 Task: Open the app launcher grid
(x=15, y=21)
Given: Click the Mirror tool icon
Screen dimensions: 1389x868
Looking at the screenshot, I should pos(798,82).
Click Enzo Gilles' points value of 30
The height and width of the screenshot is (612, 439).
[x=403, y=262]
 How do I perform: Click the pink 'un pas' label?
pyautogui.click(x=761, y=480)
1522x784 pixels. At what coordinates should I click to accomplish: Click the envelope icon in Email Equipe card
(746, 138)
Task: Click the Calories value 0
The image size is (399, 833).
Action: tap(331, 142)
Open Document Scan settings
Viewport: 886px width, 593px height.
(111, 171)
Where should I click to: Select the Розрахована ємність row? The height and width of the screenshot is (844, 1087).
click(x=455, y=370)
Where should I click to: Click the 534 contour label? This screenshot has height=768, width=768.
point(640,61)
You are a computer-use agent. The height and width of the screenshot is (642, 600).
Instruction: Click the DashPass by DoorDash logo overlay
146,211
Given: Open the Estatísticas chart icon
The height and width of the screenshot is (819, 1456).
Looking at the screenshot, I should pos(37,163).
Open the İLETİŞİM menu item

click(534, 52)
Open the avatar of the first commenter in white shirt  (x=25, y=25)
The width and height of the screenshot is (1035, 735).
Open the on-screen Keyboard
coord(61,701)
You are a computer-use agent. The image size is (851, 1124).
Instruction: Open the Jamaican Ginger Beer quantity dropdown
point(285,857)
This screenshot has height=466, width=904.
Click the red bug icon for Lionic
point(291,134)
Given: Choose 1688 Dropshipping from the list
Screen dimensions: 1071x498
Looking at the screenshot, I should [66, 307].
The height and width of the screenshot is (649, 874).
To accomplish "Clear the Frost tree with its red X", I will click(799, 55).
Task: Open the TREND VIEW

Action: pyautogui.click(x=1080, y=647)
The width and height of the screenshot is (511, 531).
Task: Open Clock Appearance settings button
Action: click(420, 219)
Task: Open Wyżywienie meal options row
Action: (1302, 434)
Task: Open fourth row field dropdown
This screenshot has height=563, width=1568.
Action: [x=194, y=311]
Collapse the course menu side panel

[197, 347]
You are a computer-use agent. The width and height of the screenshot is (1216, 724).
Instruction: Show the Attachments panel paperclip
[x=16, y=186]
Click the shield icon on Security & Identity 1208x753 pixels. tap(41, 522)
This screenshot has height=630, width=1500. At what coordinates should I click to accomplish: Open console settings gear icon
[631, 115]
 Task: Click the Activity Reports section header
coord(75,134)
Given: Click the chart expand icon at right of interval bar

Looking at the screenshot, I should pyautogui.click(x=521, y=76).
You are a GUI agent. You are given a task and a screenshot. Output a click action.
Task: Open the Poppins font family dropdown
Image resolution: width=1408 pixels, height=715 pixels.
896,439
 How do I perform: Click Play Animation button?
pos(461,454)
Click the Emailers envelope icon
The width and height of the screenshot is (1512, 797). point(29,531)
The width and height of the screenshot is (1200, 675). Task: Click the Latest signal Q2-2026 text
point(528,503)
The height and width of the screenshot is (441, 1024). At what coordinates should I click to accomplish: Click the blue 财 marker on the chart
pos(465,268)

• • • • • • •

→ Task requirements
Exactly as they stand above, repeat all the records.

→ Answer to the exercise
 Task: Open the app launcher grid
(x=15, y=21)
Given: Click the Mirror tool icon
Screen dimensions: 1389x868
Looking at the screenshot, I should pos(798,82).
Click Enzo Gilles' points value of 30
The height and width of the screenshot is (612, 439).
[x=403, y=262]
 How do I perform: Click the pink 'un pas' label?
pyautogui.click(x=761, y=480)
1522x784 pixels. At what coordinates should I click to accomplish: Click the envelope icon in Email Equipe card
(746, 138)
Task: Click the Calories value 0
The image size is (399, 833).
Action: tap(331, 142)
Open Document Scan settings
Viewport: 886px width, 593px height.
(111, 171)
Where should I click to: Select the Розрахована ємність row? The height and width of the screenshot is (844, 1087).
click(x=455, y=370)
Where should I click to: Click the 534 contour label? This screenshot has height=768, width=768.
point(640,61)
You are a computer-use agent. The height and width of the screenshot is (642, 600).
Instruction: Click the DashPass by DoorDash logo overlay
146,211
Given: Open the Estatísticas chart icon
The height and width of the screenshot is (819, 1456).
Looking at the screenshot, I should pos(37,163).
Open the İLETİŞİM menu item

click(534, 52)
Open the avatar of the first commenter in white shirt  (x=25, y=25)
The width and height of the screenshot is (1035, 735).
Open the on-screen Keyboard
coord(61,701)
You are a computer-use agent. The image size is (851, 1124).
Instruction: Open the Jamaican Ginger Beer quantity dropdown
point(285,857)
This screenshot has height=466, width=904.
Click the red bug icon for Lionic
point(291,134)
Given: Choose 1688 Dropshipping from the list
Screen dimensions: 1071x498
Looking at the screenshot, I should [66, 307].
The height and width of the screenshot is (649, 874).
To accomplish "Clear the Frost tree with its red X", I will click(799, 55).
Task: Open the TREND VIEW

Action: pyautogui.click(x=1080, y=647)
The width and height of the screenshot is (511, 531).
Task: Open Clock Appearance settings button
Action: click(420, 219)
Task: Open Wyżywienie meal options row
Action: (1302, 434)
Task: Open fourth row field dropdown
This screenshot has height=563, width=1568.
Action: [x=194, y=311]
Collapse the course menu side panel

[197, 347]
You are a computer-use agent. The width and height of the screenshot is (1216, 724).
Instruction: Show the Attachments panel paperclip
[x=16, y=186]
Click the shield icon on Security & Identity 1208x753 pixels. tap(41, 522)
This screenshot has height=630, width=1500. At what coordinates should I click to accomplish: Open console settings gear icon
[631, 115]
 Task: Click the Activity Reports section header
coord(75,134)
Given: Click the chart expand icon at right of interval bar

Looking at the screenshot, I should pyautogui.click(x=521, y=76).
You are a GUI agent. You are given a task and a screenshot. Output a click action.
Task: Open the Poppins font family dropdown
Image resolution: width=1408 pixels, height=715 pixels.
896,439
 How do I perform: Click Play Animation button?
pos(461,454)
Click the Emailers envelope icon
The width and height of the screenshot is (1512, 797). point(29,531)
The width and height of the screenshot is (1200, 675). Task: Click the Latest signal Q2-2026 text
point(528,503)
The height and width of the screenshot is (441, 1024). At what coordinates should I click to accomplish: Click the blue 财 marker on the chart
pos(465,268)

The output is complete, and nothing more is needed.